This time, it’s different: Bronx experts weigh in on borough’s long-rumored boom

Panelists see signs that the transformation is for real this time

From left: Vice President of NYCEDC Kate Van Tassel, BRP Development Corporation Director Andrew Cohen, Simone Healthcare Development President H. Guy Leibler and Breaking Ground President Brenda Rosen
From left: Vice President of NYCEDC Kate Van Tassel, BRP Development Corporation Director Andrew Cohen, Simone Healthcare Development President H. Guy Leibler and Breaking Ground President Brenda Rosen

UPDATED, 6:14 p.m., July 13: Every few years, there are proclamations that the Bronx is on the cusp of being the hottest borough in New York real estate. At a recent event on the borough’s future, the moderator had a simple question for the panelists: is it for real this time?

“The Bronx always seems to be the next big thing. There are articles from 10 years ago to 15 years ago,” said New York City Economic Development Corporation vice president Kate Van Tassel. “Does this time feel like it’s different?”

● Supplied information:
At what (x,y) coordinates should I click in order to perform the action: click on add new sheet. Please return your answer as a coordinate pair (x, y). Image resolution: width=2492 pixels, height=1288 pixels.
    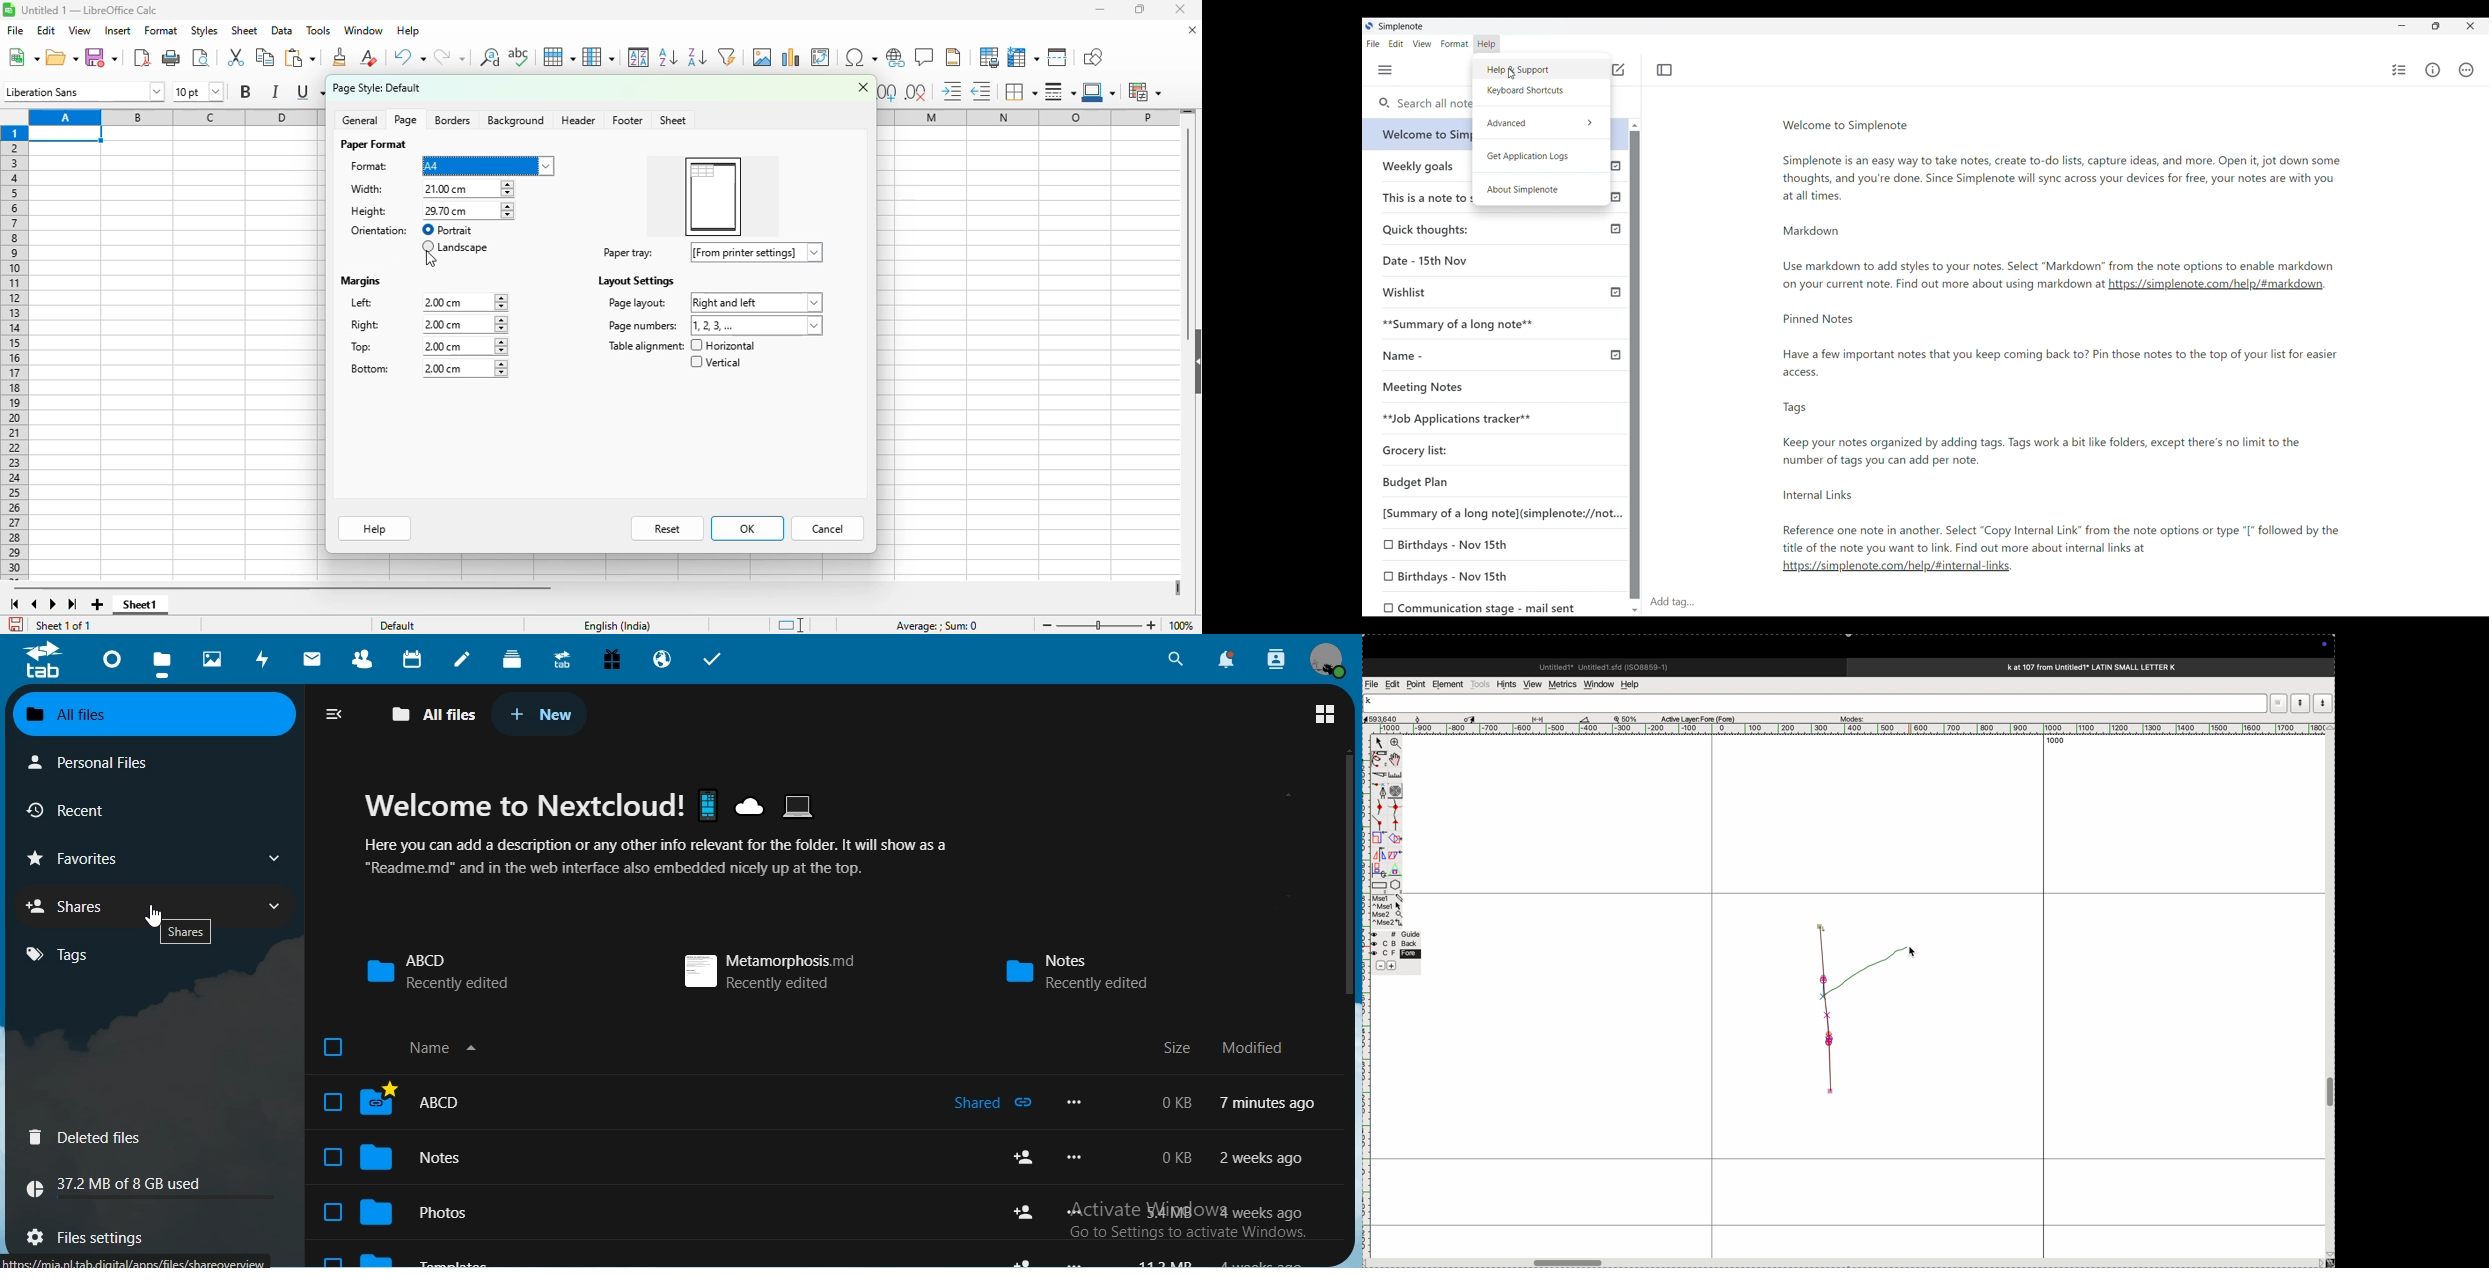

● Direction 1:
List each panelist named in the photo caption of the Bronx article, along with the title and organization given for each.
● Direction 2:
Sum up the Bronx article in two sentences.
Work from the Bronx article alone.

● Written solution 1:
- Kate Van Tassel, Vice President of NYCEDC
- Andrew Cohen, Director of BRP Development Corporation
- H. Guy Leibler, President of Simone Healthcare Development
- Brenda Rosen, President of Breaking Ground

● Written solution 2:
Every few years the Bronx is said to be about to become the hottest borough in New York real estate, and at a recent event on its future, panelists were asked whether the boom is real this time. The panelists see signs that the transformation is genuine this time.